Exercice 1: D'après le communiqué, à quelle peine le tribunal correctionnel de Bobigny a-t-il condamné Jean-Yves Césaire ?
Exercice 2: Mettez à jour le passage du communiqué situé entre "Nous nous réjouissons" et "mais la règle.", inclus, en remplaçant "la juge" par "la magistrate".

Texte du document:
===============
[Mettre en échec l’impunité et la violence policière] Communiqué de l’Assemblée des blessés, des familles et des collectifs contre les violences policières

CONDAMNÉ POUR VIOLENCES VOLONTAIRES ET FAUX ET USAGE DE FAUX : UN POLICIER PERD DEUX POINTS SUR SON PERMIS DE TUER

Dix ans au moins que nous nous faisons tirer dessus à coup de flashball et de lanceur de balles en diverses circonstances.
Dix ans que s’accumulent les blessures, les mutilations irréversibles et parfois la mort.
Dix ans d’humiliation, à vérifier l’impunité dont bénéficient les policiers à coup de classements sans suite, de non-lieux et de relaxes.

Le 20 mars dernier la cour d’assises de Mamoudzou, à Mayotte, a condamné un gendarme pour avoir éborgné un enfant de 9 ans en 2011 – c’est une première pour une cour d’assises. Il a été reconnu coupable de violences volontaires ayant entraîné une mutilation et une infirmité permanente et condamné à deux ans de prison avec sursis.
Aujourd’hui, Jean-Yves Césaire, le policier qui avait tiré sur Geoffrey Tidjani à Montreuil en 2010 alors qu’il participait à un blocus devant un lycée pendant le mouvement contre la réforme des retraites, a été reconnu coupable par le tribunal correctionnel de Bobigny de violences volontaires aggravées et de faux et usage de faux. Il a été condamné à un an de prison avec sursis, deux ans d’interdiction de port d’arme et un an d’interdiction d’exercer.
Si les lignes semblent bouger, ces peines sont finalement bien symboliques. Dans le premier cas, dès le lendemain du verdict le gendarme a pu reprendre sa triste fonction et son arme, et de nouveau tirer. Aujourd’hui en suspendant et désarmant temporairement Jean-Yves Césaire, la justice n’a fait que retirer au policier quelques points sur son permis de mutiler et de tuer, points qu’il pourra récupérer dans 2 ans. Dans deux ans il pourra tirer et mentir à nouveau.
Nous nous réjouissons cependant pleinement de la condamnation pour faux et usage de faux. Malgré une vidéo invalidant totalement les déclarations policières, Geoffrey et sa famille avaient dû longuement batailler pour que cette plainte pour faux soit instruite. Aujourd’hui la juge a dû reconnaître que les procès verbaux des policiers étaient un tissu de mensonges assermentés. Même si elle a réussi à ne jamais le dire explicitement, parlant avec prudence d’« habillage de la vérité », pour une fois la justice a admis que la police ment pour se couvrir, ce qui n’est pas une exception mais la règle.
===============
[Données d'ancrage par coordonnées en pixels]
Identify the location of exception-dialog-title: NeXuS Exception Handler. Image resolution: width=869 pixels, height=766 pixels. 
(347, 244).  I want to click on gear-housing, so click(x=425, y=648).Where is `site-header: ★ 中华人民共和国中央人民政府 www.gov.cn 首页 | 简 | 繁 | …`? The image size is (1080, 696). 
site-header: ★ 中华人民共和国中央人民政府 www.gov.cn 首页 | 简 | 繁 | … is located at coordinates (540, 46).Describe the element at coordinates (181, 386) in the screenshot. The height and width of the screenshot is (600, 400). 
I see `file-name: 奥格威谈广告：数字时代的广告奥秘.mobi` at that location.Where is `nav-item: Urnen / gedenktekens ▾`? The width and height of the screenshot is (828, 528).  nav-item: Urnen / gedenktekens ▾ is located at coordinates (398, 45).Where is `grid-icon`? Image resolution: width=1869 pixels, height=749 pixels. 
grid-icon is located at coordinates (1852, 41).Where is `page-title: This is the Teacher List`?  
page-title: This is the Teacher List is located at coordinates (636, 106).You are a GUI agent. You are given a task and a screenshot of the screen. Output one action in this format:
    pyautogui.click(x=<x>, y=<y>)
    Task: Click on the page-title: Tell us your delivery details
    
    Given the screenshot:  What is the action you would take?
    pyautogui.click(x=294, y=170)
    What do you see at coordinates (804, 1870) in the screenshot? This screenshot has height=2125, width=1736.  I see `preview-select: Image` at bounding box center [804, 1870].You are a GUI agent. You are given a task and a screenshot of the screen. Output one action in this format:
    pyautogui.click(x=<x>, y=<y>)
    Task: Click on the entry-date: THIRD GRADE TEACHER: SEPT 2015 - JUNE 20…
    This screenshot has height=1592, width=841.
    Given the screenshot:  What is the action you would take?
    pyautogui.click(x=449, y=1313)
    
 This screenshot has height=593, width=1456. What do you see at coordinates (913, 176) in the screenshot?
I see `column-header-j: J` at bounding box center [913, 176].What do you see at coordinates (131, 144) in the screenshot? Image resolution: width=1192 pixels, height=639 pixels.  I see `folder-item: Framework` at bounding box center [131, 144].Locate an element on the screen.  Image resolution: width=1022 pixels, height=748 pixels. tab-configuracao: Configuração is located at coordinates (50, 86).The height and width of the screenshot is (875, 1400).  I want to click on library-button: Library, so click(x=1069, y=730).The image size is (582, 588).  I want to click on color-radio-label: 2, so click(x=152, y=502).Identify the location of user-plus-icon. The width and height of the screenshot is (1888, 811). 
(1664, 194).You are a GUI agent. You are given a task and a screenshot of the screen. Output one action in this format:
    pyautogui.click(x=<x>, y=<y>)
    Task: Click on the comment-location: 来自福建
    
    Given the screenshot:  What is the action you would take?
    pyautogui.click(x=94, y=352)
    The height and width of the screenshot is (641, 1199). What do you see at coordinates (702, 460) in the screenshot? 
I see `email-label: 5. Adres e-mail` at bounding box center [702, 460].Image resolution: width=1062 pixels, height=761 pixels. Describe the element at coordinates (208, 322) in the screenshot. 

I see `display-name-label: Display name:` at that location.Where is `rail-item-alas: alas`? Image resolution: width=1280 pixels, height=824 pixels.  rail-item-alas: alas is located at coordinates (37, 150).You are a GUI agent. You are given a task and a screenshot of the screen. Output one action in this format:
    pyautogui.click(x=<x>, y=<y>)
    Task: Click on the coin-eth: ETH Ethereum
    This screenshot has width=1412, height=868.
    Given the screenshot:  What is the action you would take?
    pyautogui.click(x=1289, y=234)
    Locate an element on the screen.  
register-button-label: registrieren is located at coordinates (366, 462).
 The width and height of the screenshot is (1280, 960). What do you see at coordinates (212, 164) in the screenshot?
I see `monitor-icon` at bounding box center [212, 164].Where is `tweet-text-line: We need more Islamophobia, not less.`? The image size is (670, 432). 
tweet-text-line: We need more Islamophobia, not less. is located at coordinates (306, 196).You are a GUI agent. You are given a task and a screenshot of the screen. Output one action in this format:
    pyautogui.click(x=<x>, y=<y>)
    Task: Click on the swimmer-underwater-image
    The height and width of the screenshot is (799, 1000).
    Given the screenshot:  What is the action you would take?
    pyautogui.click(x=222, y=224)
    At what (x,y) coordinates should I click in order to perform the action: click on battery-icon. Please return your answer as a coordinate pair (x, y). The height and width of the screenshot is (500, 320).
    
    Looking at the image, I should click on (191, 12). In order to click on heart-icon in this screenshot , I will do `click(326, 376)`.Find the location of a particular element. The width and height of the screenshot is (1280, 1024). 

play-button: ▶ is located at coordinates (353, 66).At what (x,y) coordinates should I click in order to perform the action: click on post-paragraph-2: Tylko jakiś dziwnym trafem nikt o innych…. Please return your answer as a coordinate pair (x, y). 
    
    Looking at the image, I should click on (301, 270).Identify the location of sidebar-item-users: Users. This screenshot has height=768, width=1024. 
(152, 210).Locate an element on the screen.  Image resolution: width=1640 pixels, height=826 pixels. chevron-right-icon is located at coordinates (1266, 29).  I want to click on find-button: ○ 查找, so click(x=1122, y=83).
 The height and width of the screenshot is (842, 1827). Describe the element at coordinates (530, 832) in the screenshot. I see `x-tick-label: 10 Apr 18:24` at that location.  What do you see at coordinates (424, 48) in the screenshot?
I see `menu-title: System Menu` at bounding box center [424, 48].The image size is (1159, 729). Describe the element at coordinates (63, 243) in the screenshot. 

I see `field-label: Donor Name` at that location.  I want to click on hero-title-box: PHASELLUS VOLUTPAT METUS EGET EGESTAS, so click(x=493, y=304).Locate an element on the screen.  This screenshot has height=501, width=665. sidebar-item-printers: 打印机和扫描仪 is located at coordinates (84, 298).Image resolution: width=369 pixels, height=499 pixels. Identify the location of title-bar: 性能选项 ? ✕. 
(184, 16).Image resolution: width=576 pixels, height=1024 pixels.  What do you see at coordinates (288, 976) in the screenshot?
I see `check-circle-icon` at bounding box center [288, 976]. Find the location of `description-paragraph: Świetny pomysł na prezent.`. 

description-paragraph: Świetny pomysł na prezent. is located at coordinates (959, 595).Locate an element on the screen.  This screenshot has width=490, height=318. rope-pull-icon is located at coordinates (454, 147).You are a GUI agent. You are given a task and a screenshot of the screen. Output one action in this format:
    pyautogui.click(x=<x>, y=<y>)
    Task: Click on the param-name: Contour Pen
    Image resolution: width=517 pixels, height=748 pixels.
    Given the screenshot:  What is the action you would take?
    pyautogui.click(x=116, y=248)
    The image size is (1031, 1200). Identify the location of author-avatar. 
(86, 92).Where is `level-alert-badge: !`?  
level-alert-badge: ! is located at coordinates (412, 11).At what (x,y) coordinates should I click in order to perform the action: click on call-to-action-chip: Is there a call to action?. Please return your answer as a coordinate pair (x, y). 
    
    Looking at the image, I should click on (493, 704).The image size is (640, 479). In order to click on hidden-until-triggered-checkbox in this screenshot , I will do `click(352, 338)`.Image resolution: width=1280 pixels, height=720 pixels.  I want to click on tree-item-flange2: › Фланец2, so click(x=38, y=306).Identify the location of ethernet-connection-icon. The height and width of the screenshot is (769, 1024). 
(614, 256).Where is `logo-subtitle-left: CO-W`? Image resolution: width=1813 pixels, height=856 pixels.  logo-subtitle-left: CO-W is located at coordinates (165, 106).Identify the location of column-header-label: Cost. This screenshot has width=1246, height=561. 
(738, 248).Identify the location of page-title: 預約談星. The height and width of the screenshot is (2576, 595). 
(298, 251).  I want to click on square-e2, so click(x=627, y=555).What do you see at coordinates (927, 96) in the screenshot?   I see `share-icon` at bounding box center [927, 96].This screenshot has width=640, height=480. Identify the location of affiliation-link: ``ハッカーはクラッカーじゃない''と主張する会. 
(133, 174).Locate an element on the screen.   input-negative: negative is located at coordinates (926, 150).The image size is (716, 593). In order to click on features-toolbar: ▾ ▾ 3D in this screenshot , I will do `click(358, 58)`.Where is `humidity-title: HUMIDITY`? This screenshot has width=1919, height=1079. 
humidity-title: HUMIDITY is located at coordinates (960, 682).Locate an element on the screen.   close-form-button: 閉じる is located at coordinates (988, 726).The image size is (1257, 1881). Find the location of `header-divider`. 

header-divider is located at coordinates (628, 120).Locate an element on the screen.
===============
Corrigé détaillé 1: À un an de prison avec sursis, deux ans d'interdiction de port d'arme et un an d'interdiction d'exercer.

Corrigé détaillé 2:
Nous nous réjouissons cependant pleinement de la condamnation pour faux et usage de faux. Malgré une vidéo invalidant totalement les déclarations policières, Geoffrey et sa famille avaient dû longuement batailler pour que cette plainte pour faux soit instruite. Aujourd’hui la magistrate a dû reconnaître que les procès verbaux des policiers étaient un tissu de mensonges assermentés. Même si elle a réussi à ne jamais le dire explicitement, parlant avec prudence d’« habillage de la vérité », pour une fois la justice a admis que la police ment pour se couvrir, ce qui n’est pas une exception mais la règle.